The operation is a last-resort effort after multiple earlier rescue attempts temporarily freed the whale but failed to guide it back toward the North Sea, several hundred kilometers away. The case has drawn an outsized public response in Germany — livestreams, beach protests, police cordons, and a 67-year-old woman who jumped off a boat trying to reach the animal — and has exposed a divide between rescuers who want to keep trying and Greenpeace, which says the whale is too sick to survive the journey.

WISMAR, Germany — German rescuers launched an elaborate operation Thursday to save a sick humpback whale stranded in shallow waters off the Baltic Sea coast, using air cushions to lift the 12- to 15-meter (39- to 49-foot) animal onto a tarp secured between two pontoons for transport by tugboat toward the open ocean.

The whale, nicknamed Timmy by local media, has lain nearly motionless near the eastern German town of Wismar for days, breathing slowly and heavily. It was first spotted in the region on March 3. Experts have been unable to determine definitively why the animal entered the Baltic Sea, which lies far from its natural habitat. Some say the whale may have lost its way while following a shoal of herring or during migration.

State officials in Mecklenburg-Pomerania, the German state where Wismar is located, approved a private initiative to transport Timmy back to the North Sea — a journey of several hundred kilometers — and possibly onward to the Atlantic Ocean. If the operation proceeds as planned, the tugboat carrying the whale was expected to leave Baltic waters by Friday.

‘There’s still life in him’

Till Backhaus, Mecklenburg-Pomerania’s environment minister, said Wednesday that the whale’s condition was grave but not yet hopeless.

“He’s not active, and he’s certainly not agile, but he shows that there’s still life in him,” Backhaus said as he announced the new rescue plan. “He’s definitely suffered serious damage, that’s for sure.”

Timmy’s skin has visibly deteriorated, a condition rescuers and media reports have attributed to the Baltic Sea’s low salt content, which differs sharply from the North Atlantic waters where humpbacks are typically found.

Previous efforts failed

Attempts to refloat the whale using police boats, excavators, and inflatable boats had temporarily succeeded in freeing the animal.

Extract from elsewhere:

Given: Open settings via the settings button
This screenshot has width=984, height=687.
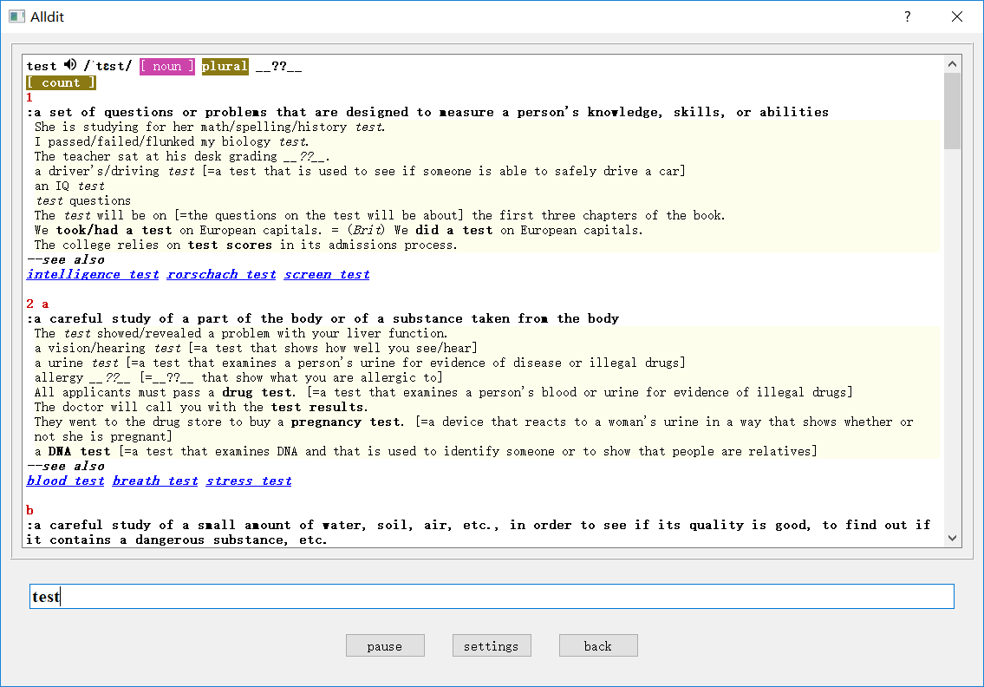Looking at the screenshot, I should (492, 645).
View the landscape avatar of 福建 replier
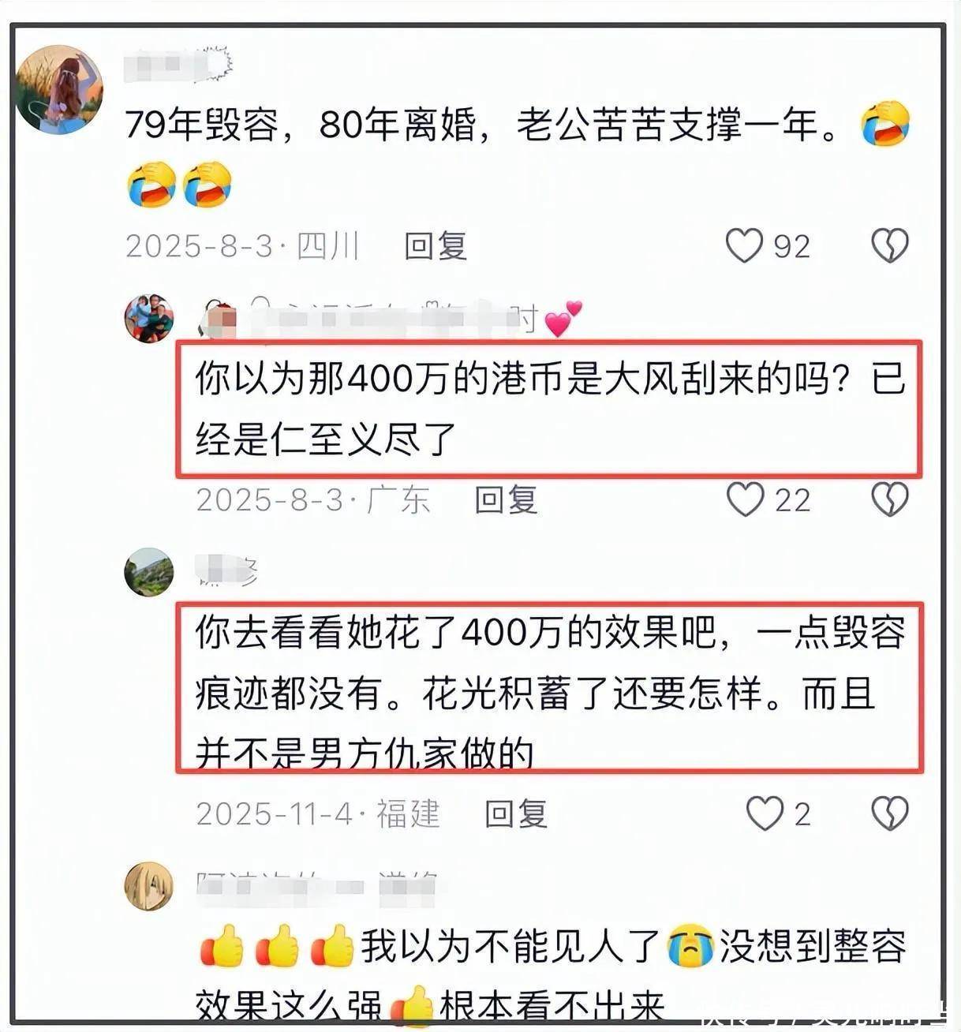 click(149, 572)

But Timmy never found its way back toward the North Sea and became stranded again each time, growing visibly weaker.

Not everyone supports continuing the effort. Greenpeace, which participated in earlier rescue operations, said it would not back the latest attempt.

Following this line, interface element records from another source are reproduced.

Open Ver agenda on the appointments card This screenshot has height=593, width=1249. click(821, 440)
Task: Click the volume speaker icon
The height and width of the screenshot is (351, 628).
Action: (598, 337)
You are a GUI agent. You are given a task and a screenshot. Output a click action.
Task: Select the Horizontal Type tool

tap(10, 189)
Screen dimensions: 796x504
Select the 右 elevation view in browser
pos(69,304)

“We do not support the rescue operation because, according to all the information we have, this whale is sick and severely weakened,” a Greenpeace spokesperson told German news agency dpa.

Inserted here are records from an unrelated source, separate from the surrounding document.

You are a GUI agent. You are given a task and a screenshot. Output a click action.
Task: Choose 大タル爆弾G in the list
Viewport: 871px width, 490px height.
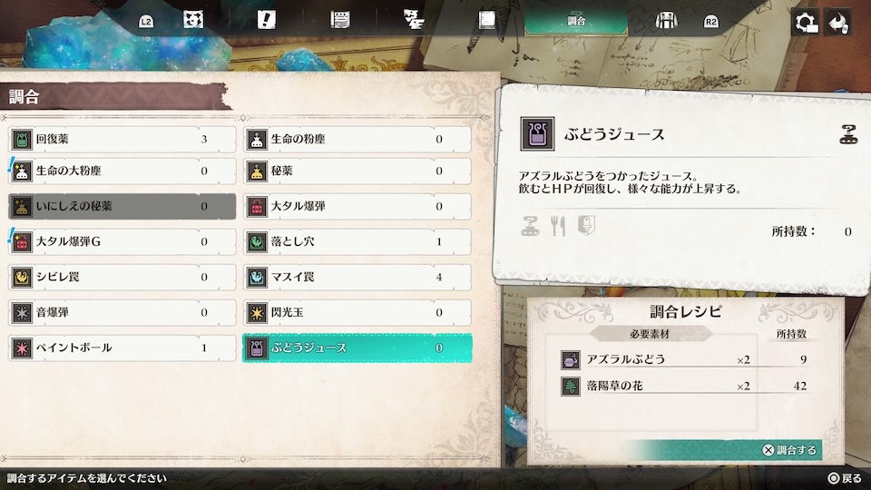tap(122, 241)
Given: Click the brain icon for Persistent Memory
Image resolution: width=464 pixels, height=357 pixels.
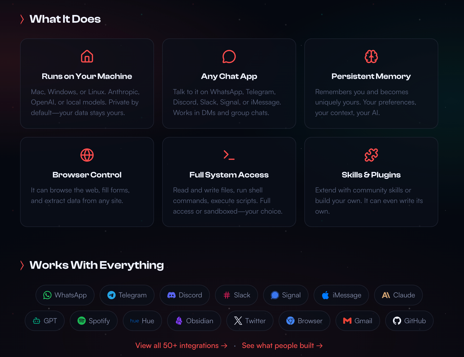Looking at the screenshot, I should (x=371, y=56).
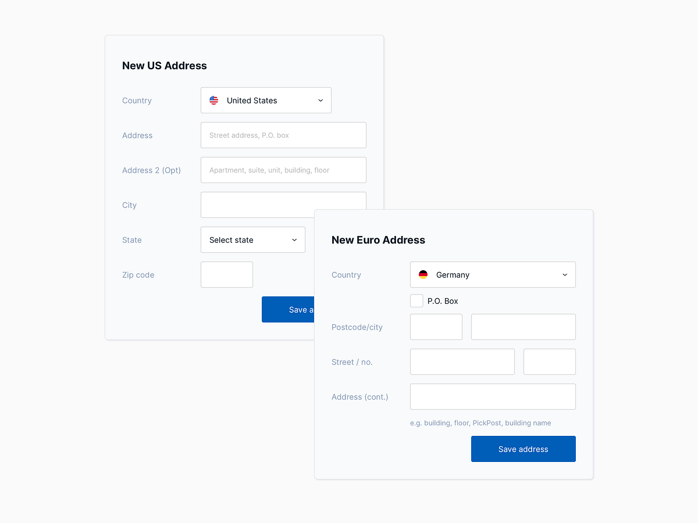
Task: Click the Germany flag icon
Action: [423, 274]
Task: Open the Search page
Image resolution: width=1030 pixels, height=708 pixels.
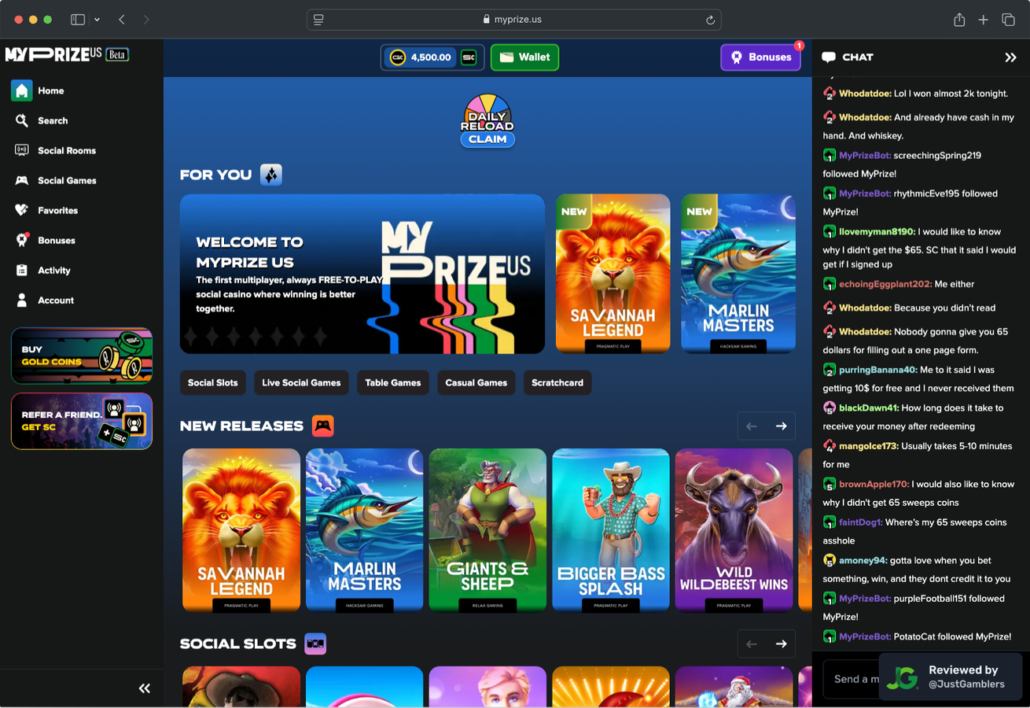Action: pyautogui.click(x=52, y=120)
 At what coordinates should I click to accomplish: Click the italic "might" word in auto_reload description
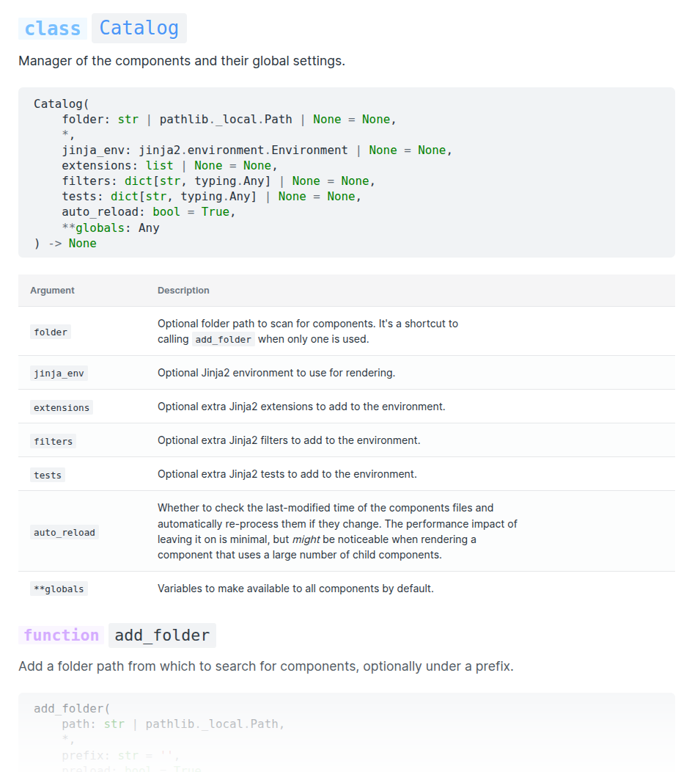point(306,539)
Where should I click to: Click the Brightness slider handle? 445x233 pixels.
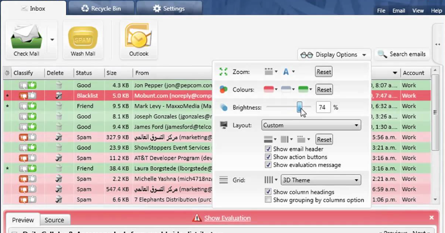coord(300,107)
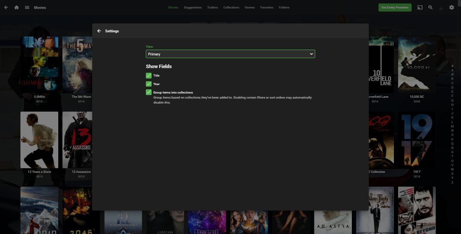Open search using the magnifier icon

(430, 7)
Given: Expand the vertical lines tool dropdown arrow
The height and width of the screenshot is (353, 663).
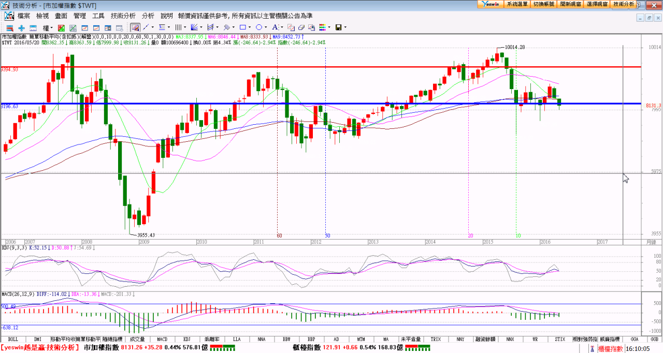Looking at the screenshot, I should pyautogui.click(x=185, y=27).
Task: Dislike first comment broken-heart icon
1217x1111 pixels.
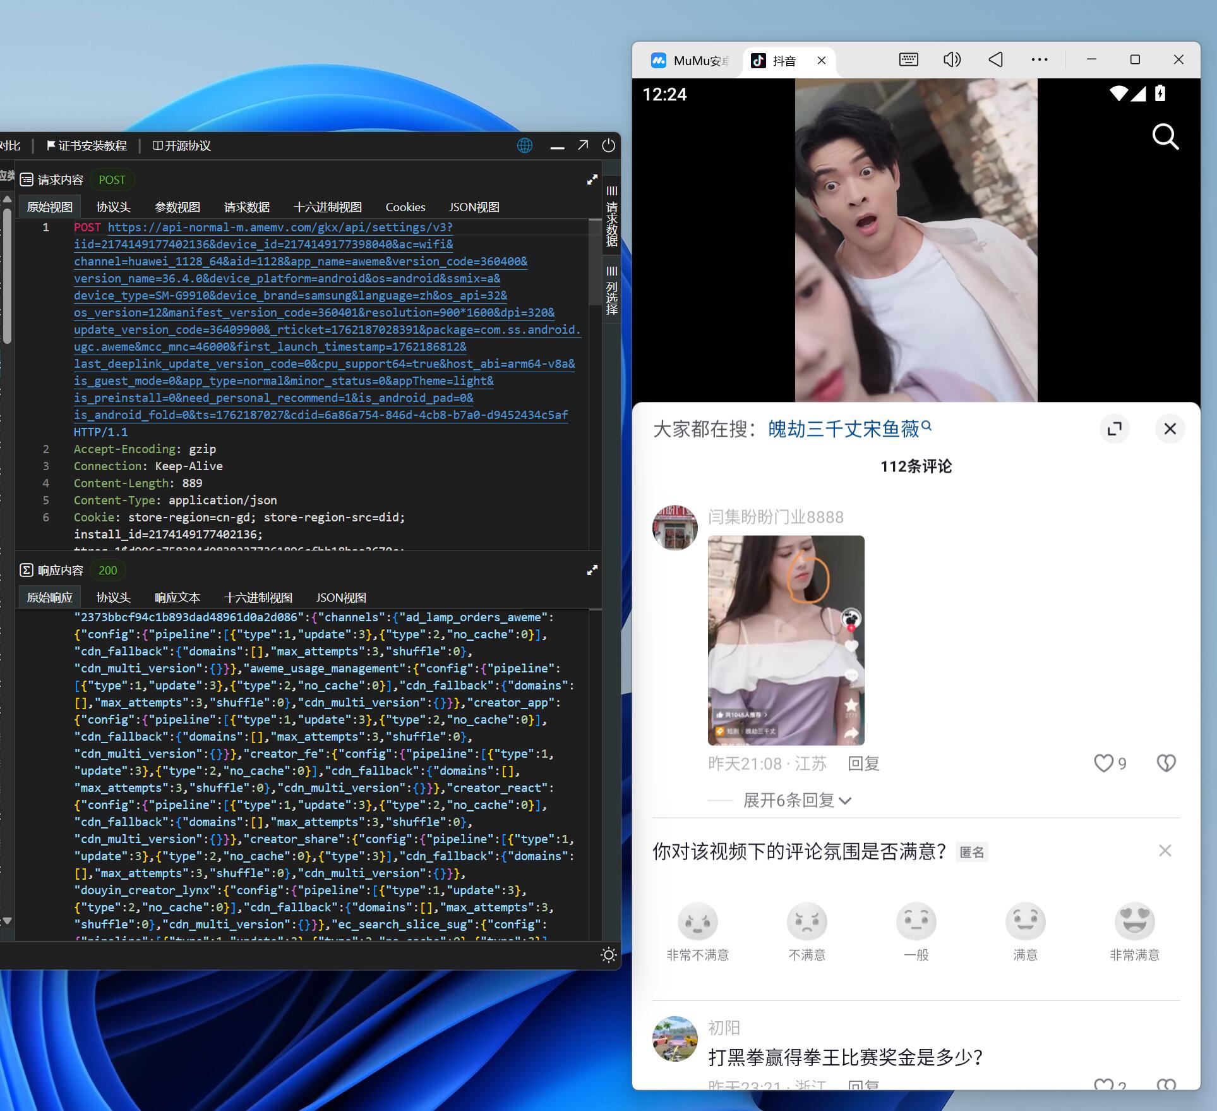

Crowds and a protection zone

Timmy’s plight has drawn sustained national attention in Germany. Local media have run dayslong livestreams and sent push alerts on the smallest developments in the whale’s condition. Activists staged beach protests in Wismar calling for the animal’s release, while a public debate has played out over whether the humane course is to attempt rescue or allow the whale to die without further intervention.

Police established a 500-meter (1,640-foot) protection zone around the whale to limit additional stress from bystanders. The cordon has not stopped all attempts to reach the animal: a 67-year-old woman reportedly jumped off a boat over the weekend in an attempt to approach the whale before being stopped by authorities.